* DIRECTIONS FOR THIS TASK: For each line in the data below that holds "computer", return a copy.

* RECORDS SUPPLIED:
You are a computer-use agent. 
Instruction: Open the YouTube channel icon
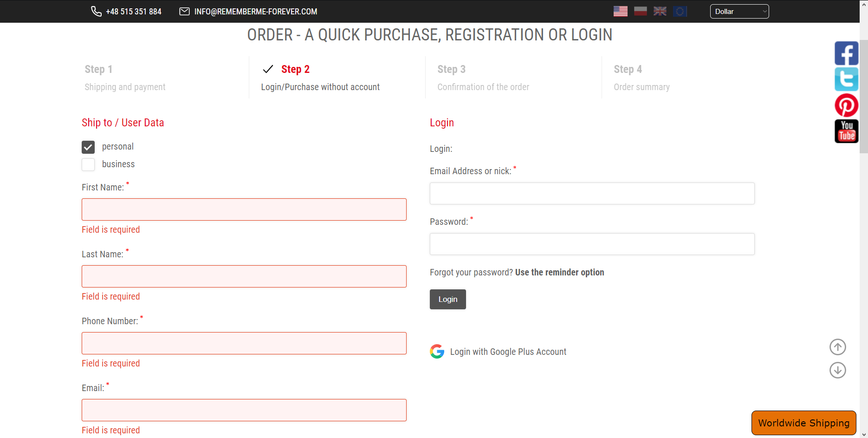846,131
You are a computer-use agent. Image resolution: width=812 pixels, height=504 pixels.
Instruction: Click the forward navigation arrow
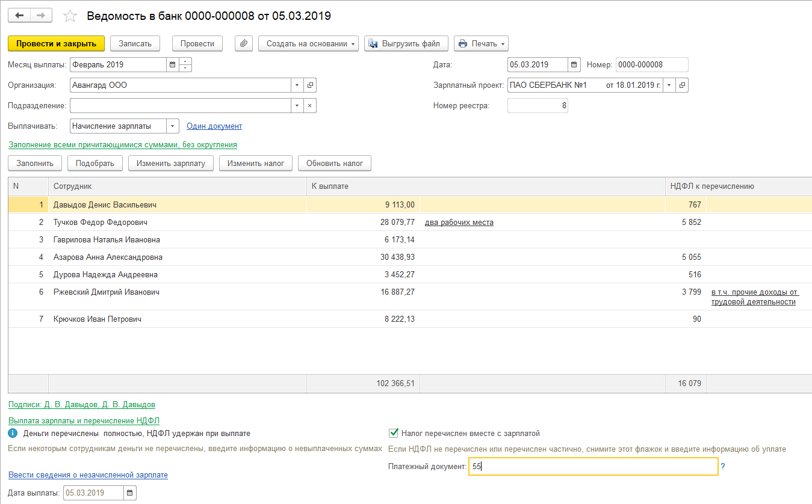coord(41,16)
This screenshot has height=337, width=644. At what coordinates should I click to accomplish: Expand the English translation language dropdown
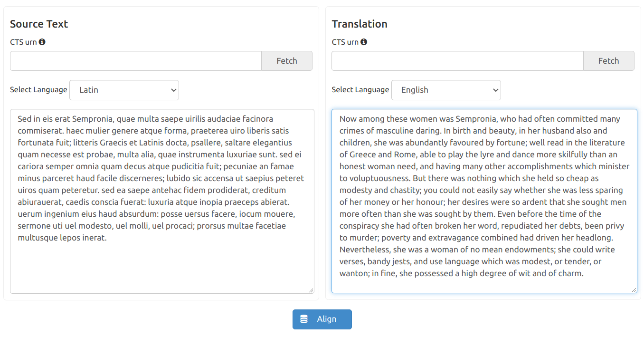pyautogui.click(x=445, y=90)
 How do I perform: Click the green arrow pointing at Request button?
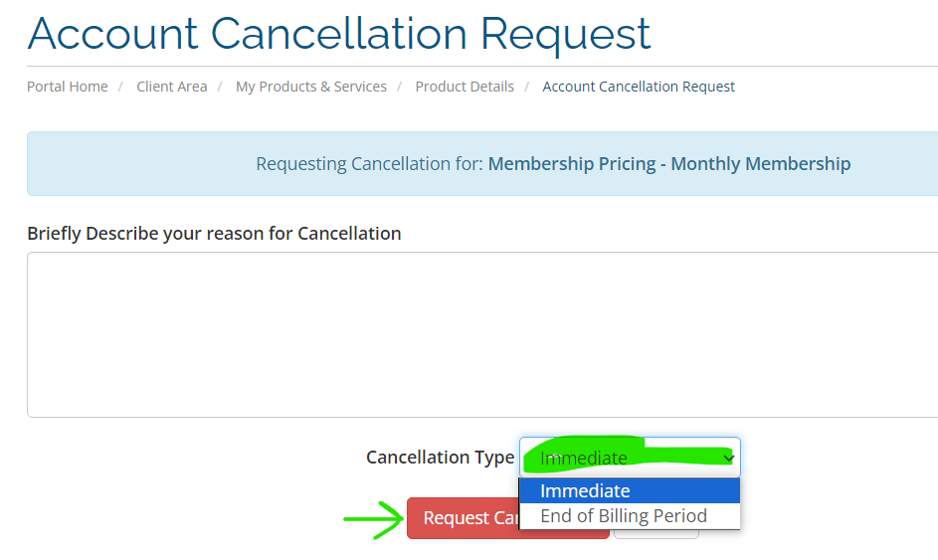click(374, 519)
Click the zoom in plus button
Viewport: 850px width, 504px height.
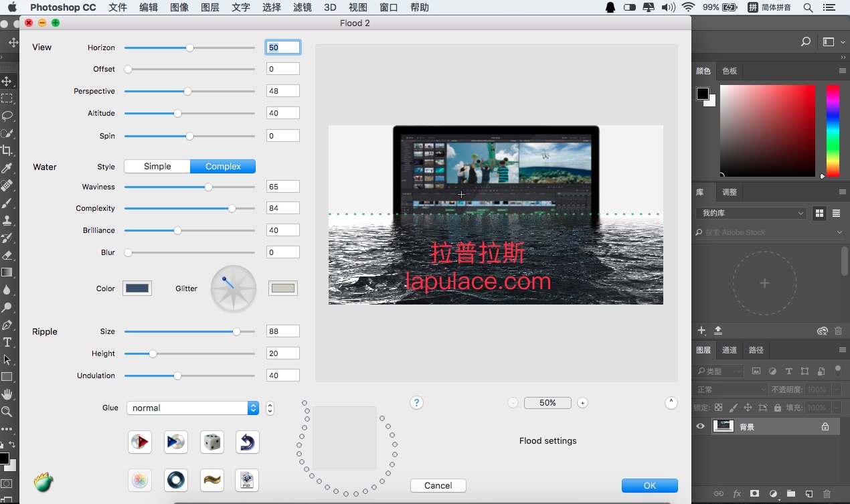[x=582, y=403]
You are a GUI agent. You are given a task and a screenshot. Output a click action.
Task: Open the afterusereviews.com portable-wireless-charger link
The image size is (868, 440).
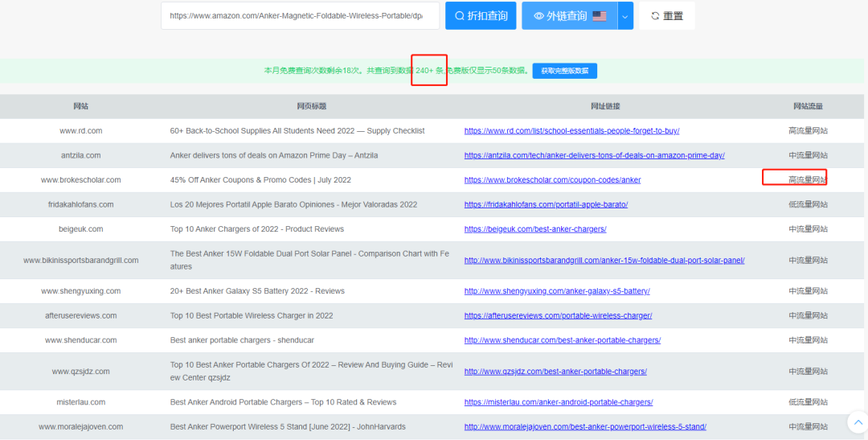pos(558,316)
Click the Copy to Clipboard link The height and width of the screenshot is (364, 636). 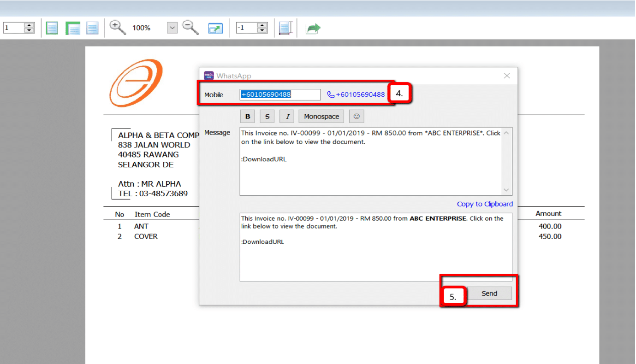click(x=485, y=204)
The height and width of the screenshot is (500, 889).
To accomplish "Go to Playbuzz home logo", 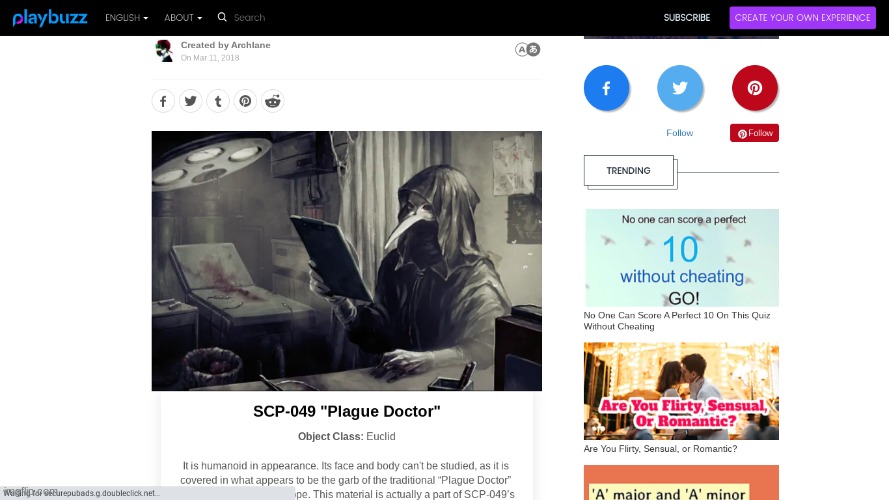I will (50, 18).
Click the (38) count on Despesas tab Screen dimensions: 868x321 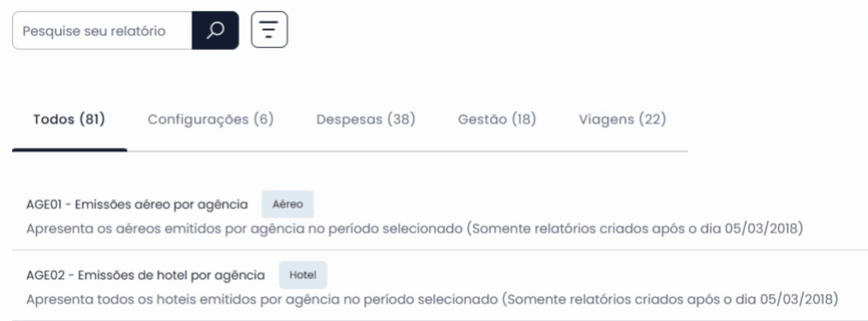(x=402, y=120)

* YOUR SOLUTION:
You are a computer-use agent. 
You are a computer-use agent. Image resolution: width=812 pixels, height=504 pixels.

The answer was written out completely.